> **What the exercise asks**
From the listing below, pull out every line where the string "Afsluiting" appears.

> **Study material**
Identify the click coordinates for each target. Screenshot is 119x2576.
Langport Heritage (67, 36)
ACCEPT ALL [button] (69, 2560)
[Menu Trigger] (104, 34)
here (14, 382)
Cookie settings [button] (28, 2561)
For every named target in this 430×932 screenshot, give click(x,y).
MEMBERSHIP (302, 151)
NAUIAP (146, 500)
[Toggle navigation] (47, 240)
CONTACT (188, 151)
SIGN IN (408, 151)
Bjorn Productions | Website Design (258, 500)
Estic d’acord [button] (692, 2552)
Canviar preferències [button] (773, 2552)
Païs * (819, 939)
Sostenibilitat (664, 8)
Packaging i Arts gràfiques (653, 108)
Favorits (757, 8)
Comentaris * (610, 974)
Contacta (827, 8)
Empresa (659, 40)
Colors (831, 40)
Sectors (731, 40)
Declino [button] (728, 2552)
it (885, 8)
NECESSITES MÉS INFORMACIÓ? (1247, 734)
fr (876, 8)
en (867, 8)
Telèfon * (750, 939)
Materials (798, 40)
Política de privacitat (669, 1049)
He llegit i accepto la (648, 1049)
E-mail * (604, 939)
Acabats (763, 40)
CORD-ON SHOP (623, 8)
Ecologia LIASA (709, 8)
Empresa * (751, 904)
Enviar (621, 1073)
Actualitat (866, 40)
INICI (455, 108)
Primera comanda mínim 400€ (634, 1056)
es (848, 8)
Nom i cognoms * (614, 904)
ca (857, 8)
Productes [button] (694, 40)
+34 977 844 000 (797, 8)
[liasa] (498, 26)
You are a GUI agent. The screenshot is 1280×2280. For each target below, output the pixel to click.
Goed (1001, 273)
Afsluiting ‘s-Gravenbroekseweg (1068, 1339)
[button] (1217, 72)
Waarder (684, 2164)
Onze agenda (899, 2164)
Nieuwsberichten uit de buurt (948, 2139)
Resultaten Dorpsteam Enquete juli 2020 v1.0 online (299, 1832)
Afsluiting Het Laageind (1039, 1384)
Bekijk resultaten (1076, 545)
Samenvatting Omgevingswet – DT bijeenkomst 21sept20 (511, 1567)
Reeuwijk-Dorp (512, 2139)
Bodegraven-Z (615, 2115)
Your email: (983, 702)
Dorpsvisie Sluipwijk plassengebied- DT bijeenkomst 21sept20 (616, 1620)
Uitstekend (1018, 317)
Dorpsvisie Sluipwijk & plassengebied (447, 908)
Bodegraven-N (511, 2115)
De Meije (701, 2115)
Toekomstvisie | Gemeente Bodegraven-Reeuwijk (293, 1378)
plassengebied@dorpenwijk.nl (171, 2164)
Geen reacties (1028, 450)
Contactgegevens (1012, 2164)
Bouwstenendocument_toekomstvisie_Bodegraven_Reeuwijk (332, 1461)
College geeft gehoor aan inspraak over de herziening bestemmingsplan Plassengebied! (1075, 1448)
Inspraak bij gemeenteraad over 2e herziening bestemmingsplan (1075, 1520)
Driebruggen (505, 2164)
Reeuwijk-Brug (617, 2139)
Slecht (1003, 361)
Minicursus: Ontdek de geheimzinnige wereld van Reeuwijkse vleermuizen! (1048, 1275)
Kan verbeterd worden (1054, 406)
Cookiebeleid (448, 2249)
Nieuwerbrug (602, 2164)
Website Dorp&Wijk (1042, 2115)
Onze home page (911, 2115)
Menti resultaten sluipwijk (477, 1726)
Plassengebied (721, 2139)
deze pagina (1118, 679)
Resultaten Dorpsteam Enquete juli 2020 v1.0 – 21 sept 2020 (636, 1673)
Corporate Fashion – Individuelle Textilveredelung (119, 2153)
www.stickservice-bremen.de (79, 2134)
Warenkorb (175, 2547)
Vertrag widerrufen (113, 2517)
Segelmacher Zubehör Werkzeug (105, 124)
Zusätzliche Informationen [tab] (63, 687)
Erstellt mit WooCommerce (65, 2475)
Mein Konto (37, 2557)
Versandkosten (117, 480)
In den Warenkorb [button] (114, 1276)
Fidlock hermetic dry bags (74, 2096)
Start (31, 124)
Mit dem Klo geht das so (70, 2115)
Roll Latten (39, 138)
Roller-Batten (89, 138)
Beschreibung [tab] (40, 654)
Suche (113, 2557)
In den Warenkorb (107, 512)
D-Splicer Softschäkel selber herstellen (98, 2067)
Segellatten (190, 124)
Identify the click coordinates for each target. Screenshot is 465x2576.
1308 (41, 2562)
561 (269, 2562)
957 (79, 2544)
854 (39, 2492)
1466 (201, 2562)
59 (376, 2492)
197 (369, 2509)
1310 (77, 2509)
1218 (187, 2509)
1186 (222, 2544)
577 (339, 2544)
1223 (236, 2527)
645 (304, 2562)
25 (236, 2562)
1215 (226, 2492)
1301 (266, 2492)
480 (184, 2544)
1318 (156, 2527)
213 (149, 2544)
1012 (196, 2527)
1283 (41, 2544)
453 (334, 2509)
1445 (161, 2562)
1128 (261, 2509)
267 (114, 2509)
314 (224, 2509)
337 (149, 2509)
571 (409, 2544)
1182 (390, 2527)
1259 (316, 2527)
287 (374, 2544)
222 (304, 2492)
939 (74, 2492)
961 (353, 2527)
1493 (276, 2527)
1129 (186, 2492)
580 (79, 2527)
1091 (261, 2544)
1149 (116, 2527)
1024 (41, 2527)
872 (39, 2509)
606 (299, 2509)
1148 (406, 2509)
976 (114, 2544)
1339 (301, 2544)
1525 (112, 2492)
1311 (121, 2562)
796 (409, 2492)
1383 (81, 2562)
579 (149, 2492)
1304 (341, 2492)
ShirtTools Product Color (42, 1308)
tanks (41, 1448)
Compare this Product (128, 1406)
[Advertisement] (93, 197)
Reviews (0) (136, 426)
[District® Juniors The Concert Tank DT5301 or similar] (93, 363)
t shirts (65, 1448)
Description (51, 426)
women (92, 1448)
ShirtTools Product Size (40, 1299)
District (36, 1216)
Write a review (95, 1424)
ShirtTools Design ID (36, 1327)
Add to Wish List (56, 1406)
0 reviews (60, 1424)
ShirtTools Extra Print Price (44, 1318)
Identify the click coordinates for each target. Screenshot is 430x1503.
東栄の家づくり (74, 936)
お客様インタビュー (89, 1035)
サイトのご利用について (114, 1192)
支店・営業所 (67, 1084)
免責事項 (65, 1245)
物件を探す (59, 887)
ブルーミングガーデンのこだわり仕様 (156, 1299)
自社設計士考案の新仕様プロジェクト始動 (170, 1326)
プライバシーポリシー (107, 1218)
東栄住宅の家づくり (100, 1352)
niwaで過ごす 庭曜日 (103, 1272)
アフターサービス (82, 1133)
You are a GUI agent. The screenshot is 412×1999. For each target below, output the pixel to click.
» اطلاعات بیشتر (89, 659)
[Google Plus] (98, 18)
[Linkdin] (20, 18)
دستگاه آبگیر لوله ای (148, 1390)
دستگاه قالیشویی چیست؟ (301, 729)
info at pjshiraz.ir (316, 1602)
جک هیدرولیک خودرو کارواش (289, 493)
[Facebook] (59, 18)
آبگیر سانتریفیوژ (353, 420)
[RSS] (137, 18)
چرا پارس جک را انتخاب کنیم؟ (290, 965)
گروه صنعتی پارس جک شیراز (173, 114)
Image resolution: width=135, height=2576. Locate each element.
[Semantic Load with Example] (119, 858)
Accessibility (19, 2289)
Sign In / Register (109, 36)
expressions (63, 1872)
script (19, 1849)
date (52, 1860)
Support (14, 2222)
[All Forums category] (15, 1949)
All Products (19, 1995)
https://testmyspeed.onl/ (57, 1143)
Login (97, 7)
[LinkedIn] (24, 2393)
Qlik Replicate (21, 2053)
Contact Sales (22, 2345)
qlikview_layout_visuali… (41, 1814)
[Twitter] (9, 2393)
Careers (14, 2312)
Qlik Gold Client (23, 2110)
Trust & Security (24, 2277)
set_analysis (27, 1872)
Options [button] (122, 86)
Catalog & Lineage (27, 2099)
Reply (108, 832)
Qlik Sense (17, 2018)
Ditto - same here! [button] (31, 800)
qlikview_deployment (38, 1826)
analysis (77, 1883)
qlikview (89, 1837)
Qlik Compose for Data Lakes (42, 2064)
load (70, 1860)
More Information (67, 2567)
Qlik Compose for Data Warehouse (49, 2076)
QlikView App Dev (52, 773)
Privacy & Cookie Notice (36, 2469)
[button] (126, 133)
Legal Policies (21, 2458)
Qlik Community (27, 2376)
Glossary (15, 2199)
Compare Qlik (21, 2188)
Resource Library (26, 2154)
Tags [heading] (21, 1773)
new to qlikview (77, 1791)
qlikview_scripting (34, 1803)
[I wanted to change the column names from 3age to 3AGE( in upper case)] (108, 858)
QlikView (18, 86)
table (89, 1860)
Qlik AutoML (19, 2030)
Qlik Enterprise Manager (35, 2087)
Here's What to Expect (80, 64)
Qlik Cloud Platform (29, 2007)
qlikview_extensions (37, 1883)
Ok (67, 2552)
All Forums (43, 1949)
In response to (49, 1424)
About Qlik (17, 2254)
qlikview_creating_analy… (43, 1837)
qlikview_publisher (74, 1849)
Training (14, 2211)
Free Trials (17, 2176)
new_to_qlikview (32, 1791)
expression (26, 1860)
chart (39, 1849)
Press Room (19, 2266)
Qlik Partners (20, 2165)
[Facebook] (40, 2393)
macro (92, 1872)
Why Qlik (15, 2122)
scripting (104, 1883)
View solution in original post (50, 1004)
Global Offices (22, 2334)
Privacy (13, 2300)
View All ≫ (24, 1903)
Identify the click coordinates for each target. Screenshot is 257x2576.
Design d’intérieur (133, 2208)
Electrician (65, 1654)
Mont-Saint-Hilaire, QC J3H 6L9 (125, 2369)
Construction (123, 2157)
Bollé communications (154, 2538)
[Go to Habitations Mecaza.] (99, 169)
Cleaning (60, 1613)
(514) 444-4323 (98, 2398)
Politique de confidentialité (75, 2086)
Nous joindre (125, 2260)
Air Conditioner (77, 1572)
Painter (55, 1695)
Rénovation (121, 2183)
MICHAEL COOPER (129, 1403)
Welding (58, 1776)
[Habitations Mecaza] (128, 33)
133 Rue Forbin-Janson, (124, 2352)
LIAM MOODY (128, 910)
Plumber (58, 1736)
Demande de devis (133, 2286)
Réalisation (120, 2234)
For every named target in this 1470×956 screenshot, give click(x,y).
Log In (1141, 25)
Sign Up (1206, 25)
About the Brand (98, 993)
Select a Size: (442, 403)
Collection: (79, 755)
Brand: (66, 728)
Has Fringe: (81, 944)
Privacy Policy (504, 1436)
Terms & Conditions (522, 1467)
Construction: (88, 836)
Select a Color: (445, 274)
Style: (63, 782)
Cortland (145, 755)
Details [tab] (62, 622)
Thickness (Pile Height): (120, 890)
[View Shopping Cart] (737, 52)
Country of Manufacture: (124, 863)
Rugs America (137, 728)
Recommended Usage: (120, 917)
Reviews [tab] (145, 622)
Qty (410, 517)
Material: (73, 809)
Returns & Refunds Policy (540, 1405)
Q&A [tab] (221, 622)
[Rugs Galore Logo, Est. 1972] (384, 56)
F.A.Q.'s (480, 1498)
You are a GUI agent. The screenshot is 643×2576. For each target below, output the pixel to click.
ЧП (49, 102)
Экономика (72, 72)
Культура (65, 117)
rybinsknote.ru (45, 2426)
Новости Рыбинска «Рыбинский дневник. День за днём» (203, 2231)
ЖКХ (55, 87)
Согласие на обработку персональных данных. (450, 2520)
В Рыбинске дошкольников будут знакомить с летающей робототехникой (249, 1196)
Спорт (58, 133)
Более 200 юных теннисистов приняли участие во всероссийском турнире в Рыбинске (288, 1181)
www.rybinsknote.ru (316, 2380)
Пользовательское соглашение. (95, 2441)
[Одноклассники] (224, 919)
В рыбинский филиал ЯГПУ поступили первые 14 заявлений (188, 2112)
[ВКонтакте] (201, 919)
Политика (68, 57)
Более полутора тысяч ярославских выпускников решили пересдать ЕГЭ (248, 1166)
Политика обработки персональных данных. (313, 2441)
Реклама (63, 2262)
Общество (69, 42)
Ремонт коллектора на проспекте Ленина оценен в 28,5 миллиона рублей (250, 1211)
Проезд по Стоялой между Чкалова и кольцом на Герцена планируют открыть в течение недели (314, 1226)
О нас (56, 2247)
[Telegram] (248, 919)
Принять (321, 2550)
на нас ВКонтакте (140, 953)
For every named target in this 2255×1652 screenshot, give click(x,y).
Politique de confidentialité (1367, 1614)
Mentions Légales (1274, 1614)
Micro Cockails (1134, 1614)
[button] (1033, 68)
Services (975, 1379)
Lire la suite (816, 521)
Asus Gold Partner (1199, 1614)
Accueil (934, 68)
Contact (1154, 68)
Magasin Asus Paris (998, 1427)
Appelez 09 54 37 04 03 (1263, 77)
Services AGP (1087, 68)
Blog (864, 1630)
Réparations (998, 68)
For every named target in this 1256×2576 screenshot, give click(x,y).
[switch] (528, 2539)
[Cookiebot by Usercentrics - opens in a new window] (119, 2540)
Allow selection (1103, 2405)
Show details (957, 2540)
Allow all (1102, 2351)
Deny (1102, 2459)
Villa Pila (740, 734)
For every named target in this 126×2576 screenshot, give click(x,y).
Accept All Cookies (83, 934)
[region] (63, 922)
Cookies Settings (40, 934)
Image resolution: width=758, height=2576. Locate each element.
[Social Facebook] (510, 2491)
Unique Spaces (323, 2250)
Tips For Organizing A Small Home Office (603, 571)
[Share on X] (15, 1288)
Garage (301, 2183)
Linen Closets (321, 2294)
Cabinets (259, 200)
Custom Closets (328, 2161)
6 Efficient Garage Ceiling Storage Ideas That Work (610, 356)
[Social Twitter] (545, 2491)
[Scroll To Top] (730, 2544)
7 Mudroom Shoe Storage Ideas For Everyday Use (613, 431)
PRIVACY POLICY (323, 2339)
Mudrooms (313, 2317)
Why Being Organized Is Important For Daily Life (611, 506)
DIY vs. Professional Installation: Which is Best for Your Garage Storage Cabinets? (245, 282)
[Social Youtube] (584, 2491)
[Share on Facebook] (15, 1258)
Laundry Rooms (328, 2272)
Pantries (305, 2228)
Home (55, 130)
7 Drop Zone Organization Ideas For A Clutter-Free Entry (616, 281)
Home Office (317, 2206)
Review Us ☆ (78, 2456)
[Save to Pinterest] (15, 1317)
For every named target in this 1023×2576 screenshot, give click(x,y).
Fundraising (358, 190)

> **The completed task**
Afsluiting ‘s-Gravenbroekseweg (1068, 1339)
Afsluiting Het Laageind (1039, 1384)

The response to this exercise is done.